— Start of Passage shown —
Identifier: 03RANGOON258
Wikileaks: View 03RANGOON258 at Wikileaks.org
Origin: Embassy Rangoon
Created: 2003-02-27 08:47:00
Classification: CONFIDENTIAL
Tags: PGOV PHUM PINS PREF KISL BM UNHCR Human Rights Ethnics
Redacted: This cable was not redacted by Wikileaks.
This record is a partial extract of the original cable. The full text of the original cable is not available.

C O N F I D E N T I A L SECTION 01 OF 03 RANGOON 000258 
 
SIPDIS 
 
E.O. 12958: DECL: 2/26/13 
TAGS: PGOV, PHUM, PINS, PREF, KISL, BM, UNHCR, Human Rights, Ethnics 
SUBJECT: MUSLIM REPRESSION AND RESENTMENT NEAR BURMA'S 
BORDER WITH BANGLADESH 
 
 
Classified By: COM CARMEN MARTINEZ. REASON: 1.5 (D) 
 
1.  (C)  Summary:  The Burmese regime's repression of the 
mostly Muslim population of northern Rakhine State, located 
along the border with Bangladesh, is breeding resentment and 
poverty.  DCM visited the area in mid-February as part of a 
trip to the region organized by UNHCR for diplomats.  UNHCR's 
protective services are limiting the oppression and its 
coordination of NGO and other UN agency projects is providing 
the only development effort in the region.  The security 
forces in northern Rakhine State, reportedly numbering 8,000, 
are an extractive presence, largely self-financing and/or 
self-enriching.  Incidents of forced labor have fallen due to 
the completion of a UN-supported gravel road that has reduced 
the security forces' need for forced porterage to isolated 
outposts.  End Summary 
 
2. (SBU) POOR, CROWDED, AND ISOLATED:  The three townships 
(akin to counties in the U.S.) nearest the Bangladesh border 
in Rakhine State have a population of 800,000, the vast 
majority of whom are Bengali-speaking Muslims.  About a 
quarter of a million people in this area have returned to 
Burma after fleeing as refugees to Bangladesh in the 1990s.
— End of Passage shown —
— Start of Supplied material —
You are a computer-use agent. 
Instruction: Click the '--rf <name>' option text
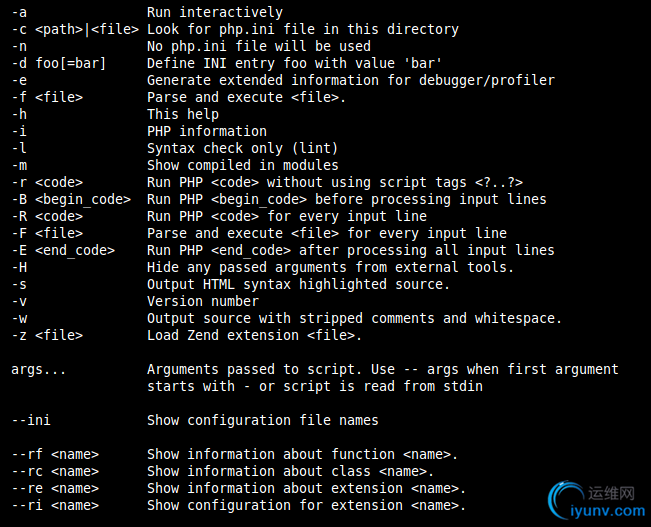(55, 454)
— End of Supplied material —
** Problem details **
Can you copy out the whole Rangoon cable on northern Rakhine State word for word? The material has no connection to the Rangoon cable.

** Answer **
Identifier: 03RANGOON258
Wikileaks: View 03RANGOON258 at Wikileaks.org
Origin: Embassy Rangoon
Created: 2003-02-27 08:47:00
Classification: CONFIDENTIAL
Tags: PGOV PHUM PINS PREF KISL BM UNHCR Human Rights Ethnics
Redacted: This cable was not redacted by Wikileaks.
This record is a partial extract of the original cable. The full text of the original cable is not available.

C O N F I D E N T I A L SECTION 01 OF 03 RANGOON 000258 
 
SIPDIS 
 
E.O. 12958: DECL: 2/26/13 
TAGS: PGOV, PHUM, PINS, PREF, KISL, BM, UNHCR, Human Rights, Ethnics 
SUBJECT: MUSLIM REPRESSION AND RESENTMENT NEAR BURMA'S 
BORDER WITH BANGLADESH 
 
 
Classified By: COM CARMEN MARTINEZ. REASON: 1.5 (D) 
 
1.  (C)  Summary:  The Burmese regime's repression of the 
mostly Muslim population of northern Rakhine State, located 
along the border with Bangladesh, is breeding resentment and 
poverty.  DCM visited the area in mid-February as part of a 
trip to the region organized by UNHCR for diplomats.  UNHCR's 
protective services are limiting the oppression and its 
coordination of NGO and other UN agency projects is providing 
the only development effort in the region.  The security 
forces in northern Rakhine State, reportedly numbering 8,000, 
are an extractive presence, largely self-financing and/or 
self-enriching.  Incidents of forced labor have fallen due to 
the completion of a UN-supported gravel road that has reduced 
the security forces' need for forced porterage to isolated 
outposts.  End Summary 
 
2. (SBU) POOR, CROWDED, AND ISOLATED:  The three townships 
(akin to counties in the U.S.) nearest the Bangladesh border 
in Rakhine State have a population of 800,000, the vast 
majority of whom are Bengali-speaking Muslims.  About a 
quarter of a million people in this area have returned to 
Burma after fleeing as refugees to Bangladesh in the 1990s.